O que é que os polvos poderão ter
em comum connosco?
Afinal, eles não têm pulmões, nem coluna,
nem sequer um plural do nome
com que concordemos.
Mas têm a capacidade de resolver
quebra-cabeças,
aprender com a observação
e até usar utensílios,
como outros animais que conhecemos.
O que torna espantosa
a inteligência dos polvos
é que provém duma estrutura biológica
totalmente diferente da nossa.
As cerca de 200 espécies de polvos
são moluscos que pertencem
à ordem cefalópode.
Cefalópode vem das palavras gregas
para cabeça-pés.
A cabeça contém um cérebro
espantosamente grande
— que, em relação ao corpo, é semelhante
à de outros animais inteligentes —
e um complexo sistema nervosa
com tantos neurónios como os do cão.
Mas, em vez de estarem centralizados
no cérebro,
esses 500 milhões de neurónios
estão espalhados numa rede
de gânglios interligados
organizados em três estruturas básicas.
O cérebro central só contém
cerca de 10% desses neurónios,
enquanto os dois enormes lobos óticos
contém cerca de 30%.
Os outros 60% estão nos tentáculos
que, para os seres humanos, seria como
os braços pensarem por eles mesmos.
É aqui que as coisas se tornam
mais interessantes.
Os vertebrados, como nós,
têm um esqueleto rígido
que sustenta o nosso corpo
com articulações
que nos permitem movermo-nos.
Mas não podemos fazer
todo o tipo de movimentos.
Não podemos dobrar os joelhos para trás
nem dobrar o antebraço ao meio,
por exemplo.
Os cefalópodes, pelo contrário,
não têm ossos,
o que lhes permite dobrar os membro
em qualquer ponto e em qualquer direção.
Dobrar os tentáculos
num número praticamente ilimitado
de possíveis posições
é uma coisa a que não estamos habituados.

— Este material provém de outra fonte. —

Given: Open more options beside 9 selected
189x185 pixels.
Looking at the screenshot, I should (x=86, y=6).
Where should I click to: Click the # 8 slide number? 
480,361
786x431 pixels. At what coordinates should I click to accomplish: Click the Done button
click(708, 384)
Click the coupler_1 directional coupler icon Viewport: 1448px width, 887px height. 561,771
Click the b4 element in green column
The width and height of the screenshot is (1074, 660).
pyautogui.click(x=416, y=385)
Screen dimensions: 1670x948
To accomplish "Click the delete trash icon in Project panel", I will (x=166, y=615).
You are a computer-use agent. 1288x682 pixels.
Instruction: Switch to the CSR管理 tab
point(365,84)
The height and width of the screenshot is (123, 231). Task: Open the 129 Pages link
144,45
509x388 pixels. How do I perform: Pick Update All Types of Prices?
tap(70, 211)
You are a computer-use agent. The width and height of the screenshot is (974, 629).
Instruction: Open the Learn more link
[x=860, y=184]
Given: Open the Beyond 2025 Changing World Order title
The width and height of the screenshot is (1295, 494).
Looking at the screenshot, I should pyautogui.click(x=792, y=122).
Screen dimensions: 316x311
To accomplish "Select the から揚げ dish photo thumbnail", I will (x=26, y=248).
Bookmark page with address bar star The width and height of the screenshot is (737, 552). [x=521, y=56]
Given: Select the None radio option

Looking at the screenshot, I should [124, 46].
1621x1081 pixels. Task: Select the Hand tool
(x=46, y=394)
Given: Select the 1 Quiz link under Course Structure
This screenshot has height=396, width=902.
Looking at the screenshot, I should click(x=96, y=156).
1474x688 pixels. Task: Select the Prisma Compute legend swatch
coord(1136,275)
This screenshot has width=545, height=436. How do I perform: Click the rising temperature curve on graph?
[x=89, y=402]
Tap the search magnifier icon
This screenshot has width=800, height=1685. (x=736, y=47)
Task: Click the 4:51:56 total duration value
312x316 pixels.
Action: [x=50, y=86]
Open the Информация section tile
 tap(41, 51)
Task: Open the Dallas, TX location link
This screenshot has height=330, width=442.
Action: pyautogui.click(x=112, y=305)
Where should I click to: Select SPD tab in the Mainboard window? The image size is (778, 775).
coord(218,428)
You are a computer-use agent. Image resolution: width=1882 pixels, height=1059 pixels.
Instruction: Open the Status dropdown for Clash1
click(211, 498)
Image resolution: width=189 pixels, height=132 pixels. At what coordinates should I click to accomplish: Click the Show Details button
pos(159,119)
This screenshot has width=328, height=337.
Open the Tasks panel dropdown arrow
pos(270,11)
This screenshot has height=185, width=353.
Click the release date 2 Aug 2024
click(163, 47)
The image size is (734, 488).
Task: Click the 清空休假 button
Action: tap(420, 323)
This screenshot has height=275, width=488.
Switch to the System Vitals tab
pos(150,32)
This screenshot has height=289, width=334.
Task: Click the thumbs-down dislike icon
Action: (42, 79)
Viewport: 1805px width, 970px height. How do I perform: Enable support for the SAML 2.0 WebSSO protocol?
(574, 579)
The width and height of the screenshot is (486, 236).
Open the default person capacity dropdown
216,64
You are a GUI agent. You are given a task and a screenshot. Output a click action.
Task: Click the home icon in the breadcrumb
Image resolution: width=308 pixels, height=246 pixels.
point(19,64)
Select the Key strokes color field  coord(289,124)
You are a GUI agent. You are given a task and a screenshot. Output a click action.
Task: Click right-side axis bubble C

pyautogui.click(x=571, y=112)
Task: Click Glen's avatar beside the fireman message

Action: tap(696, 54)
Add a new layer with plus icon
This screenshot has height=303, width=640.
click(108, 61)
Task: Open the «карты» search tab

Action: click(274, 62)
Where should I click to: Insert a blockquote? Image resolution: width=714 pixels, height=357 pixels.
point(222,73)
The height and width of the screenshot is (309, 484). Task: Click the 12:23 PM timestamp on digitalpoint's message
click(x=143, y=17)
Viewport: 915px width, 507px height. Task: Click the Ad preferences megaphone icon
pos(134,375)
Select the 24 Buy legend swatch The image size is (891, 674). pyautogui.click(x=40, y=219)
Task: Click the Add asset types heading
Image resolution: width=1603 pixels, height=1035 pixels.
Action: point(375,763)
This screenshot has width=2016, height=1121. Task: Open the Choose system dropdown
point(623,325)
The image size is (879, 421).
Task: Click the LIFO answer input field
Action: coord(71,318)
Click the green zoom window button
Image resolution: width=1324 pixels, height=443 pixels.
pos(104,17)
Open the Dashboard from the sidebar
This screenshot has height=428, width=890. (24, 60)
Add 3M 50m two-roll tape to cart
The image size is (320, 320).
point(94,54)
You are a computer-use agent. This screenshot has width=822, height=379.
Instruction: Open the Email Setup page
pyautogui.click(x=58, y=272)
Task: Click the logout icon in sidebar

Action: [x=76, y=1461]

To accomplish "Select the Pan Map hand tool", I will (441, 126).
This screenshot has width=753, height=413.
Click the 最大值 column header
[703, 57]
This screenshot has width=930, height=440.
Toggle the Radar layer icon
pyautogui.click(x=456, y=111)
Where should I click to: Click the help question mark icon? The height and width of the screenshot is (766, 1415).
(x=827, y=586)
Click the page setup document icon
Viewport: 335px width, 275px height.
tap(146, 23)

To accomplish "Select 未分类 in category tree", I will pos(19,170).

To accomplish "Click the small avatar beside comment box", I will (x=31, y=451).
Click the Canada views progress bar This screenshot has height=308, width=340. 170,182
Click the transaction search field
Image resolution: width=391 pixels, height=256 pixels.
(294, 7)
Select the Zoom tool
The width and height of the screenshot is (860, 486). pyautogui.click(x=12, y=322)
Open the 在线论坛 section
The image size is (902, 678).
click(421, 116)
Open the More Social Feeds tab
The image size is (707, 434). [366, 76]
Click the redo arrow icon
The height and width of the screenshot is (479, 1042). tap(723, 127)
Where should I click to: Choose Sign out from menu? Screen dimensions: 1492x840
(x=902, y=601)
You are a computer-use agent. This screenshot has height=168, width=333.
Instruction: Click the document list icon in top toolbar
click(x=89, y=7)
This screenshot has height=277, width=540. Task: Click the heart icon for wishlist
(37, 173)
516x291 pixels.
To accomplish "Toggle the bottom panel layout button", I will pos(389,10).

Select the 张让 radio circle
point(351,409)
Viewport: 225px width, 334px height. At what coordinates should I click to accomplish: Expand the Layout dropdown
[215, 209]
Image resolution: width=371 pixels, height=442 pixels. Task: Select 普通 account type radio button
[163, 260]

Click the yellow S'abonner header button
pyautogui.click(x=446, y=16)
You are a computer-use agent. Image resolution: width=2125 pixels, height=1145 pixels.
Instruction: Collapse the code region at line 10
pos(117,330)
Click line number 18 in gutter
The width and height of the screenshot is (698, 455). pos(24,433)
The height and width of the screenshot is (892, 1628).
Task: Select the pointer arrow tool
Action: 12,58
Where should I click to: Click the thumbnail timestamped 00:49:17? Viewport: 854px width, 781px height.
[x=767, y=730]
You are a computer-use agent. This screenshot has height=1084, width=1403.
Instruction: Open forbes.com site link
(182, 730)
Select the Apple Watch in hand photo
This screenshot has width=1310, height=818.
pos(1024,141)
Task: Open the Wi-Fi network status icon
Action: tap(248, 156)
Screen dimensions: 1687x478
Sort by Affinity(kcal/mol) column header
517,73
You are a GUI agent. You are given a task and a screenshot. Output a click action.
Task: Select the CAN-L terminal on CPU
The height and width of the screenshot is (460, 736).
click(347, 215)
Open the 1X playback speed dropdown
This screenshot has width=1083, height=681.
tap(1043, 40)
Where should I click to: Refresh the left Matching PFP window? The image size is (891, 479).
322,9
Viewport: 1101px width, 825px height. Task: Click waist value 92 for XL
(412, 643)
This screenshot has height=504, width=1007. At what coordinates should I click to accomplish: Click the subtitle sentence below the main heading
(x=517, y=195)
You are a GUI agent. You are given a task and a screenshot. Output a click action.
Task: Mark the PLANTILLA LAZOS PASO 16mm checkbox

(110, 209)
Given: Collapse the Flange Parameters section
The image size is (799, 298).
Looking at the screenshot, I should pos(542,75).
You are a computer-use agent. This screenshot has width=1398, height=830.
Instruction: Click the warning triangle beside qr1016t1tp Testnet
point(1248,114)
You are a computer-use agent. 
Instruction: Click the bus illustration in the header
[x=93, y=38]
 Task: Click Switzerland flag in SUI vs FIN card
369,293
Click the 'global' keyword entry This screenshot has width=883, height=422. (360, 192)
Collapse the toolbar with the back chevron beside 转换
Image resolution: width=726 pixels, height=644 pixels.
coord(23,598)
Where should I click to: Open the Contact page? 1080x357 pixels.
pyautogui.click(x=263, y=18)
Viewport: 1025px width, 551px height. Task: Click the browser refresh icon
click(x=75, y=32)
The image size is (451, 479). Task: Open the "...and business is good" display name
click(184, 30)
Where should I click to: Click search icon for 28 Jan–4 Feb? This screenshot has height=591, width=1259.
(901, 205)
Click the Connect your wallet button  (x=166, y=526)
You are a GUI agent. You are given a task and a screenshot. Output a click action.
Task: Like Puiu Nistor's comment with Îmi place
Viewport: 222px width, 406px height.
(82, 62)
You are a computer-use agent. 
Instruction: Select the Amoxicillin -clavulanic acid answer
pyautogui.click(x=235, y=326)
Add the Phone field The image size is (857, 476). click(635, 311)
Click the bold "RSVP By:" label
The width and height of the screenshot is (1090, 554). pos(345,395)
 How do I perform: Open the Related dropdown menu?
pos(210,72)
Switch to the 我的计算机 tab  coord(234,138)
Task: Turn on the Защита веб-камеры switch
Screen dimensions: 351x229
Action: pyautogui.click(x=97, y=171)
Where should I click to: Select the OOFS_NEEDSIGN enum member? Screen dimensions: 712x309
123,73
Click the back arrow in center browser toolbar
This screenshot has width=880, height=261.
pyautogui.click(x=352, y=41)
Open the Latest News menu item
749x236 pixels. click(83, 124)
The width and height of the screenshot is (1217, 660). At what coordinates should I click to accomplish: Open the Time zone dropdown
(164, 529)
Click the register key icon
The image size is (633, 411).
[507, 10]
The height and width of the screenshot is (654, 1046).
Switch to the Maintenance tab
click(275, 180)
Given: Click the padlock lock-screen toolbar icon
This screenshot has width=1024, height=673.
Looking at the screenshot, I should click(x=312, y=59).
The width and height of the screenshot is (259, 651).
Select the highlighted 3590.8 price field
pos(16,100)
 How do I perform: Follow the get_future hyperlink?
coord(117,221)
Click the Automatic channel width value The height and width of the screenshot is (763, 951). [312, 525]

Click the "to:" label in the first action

Considerem uma tarefa simples,
como agarrar e comer uma maçã.
O cérebro humano contém
um mapa neurológico do nosso corpo.
Quando vemos a maçã.
o centro motor do cérebro
ativa os músculos apropriados,
permitindo-nos lá chegar com o braço,
agarrá-la com a mão,
dobrar a articulação do cotovelo
e levá-la à boca.
Para um polvo,
o processo é muito diferente.
Em vez dum mapa do corpo,
o cérebro do cefalópode
tem uma biblioteca comportamental.
Por isso, quando um polvo vê comida,
o cérebro não ativa
uma parte específica do corpo,
mas uma resposta
comportamental para agarrar.
Quando esse sinal atravessa a rede,
os neurónios do braço captam a mensagem
e entram em ação
para comandar o movimento.
Logo que o braço toca na comida,
uma onda de ativação muscular
percorre o braço desde a sua base,
enquanto o braço reenvia outra onda
da base até à ponta.
Os sinais encontram-se a meio caminho
entre a comida e a base do braço,
para que ele se curve nesse ponto.
Isto significa que cada um dos oito braços do polvo
podem pensar por si mesmos.
Isto permite uma flexibilidade
e uma criatividade espantosa
quando ele enfrenta uma nova situação
ou um novo problema,
quer seja abrir uma garrafa
para chegar à comida,
fugir através de um labirinto,
passear por um novo ambiente,
mudar a textura e a cor da pele
para se confundir com o cenário
ou até imitar outros animais
para afastar inimigos.
Os cefalópodes podem ter
desenvolvido cérebros complexos
muito antes
dos nossos parentes vertebrados.
A inteligência do polvo
não é útil só para os polvos.
O seu sistema nervoso
radicalmente diferente
e os apêndices
que pensam autonomamente
inspiraram uma nova investigação
para o desenvolvimento de robôs flexíveis,
feitos de materiais macios.
O estudo de como a inteligência pode surgir
dum caminho evolucionário tão divergente
pode ajudar-nos a perceber mais coisas
sobre a inteligência
e a consciência em geral.
Quem sabe que outras formas
de vida inteligência são possíveis
ou como processam o mundo à sua volta?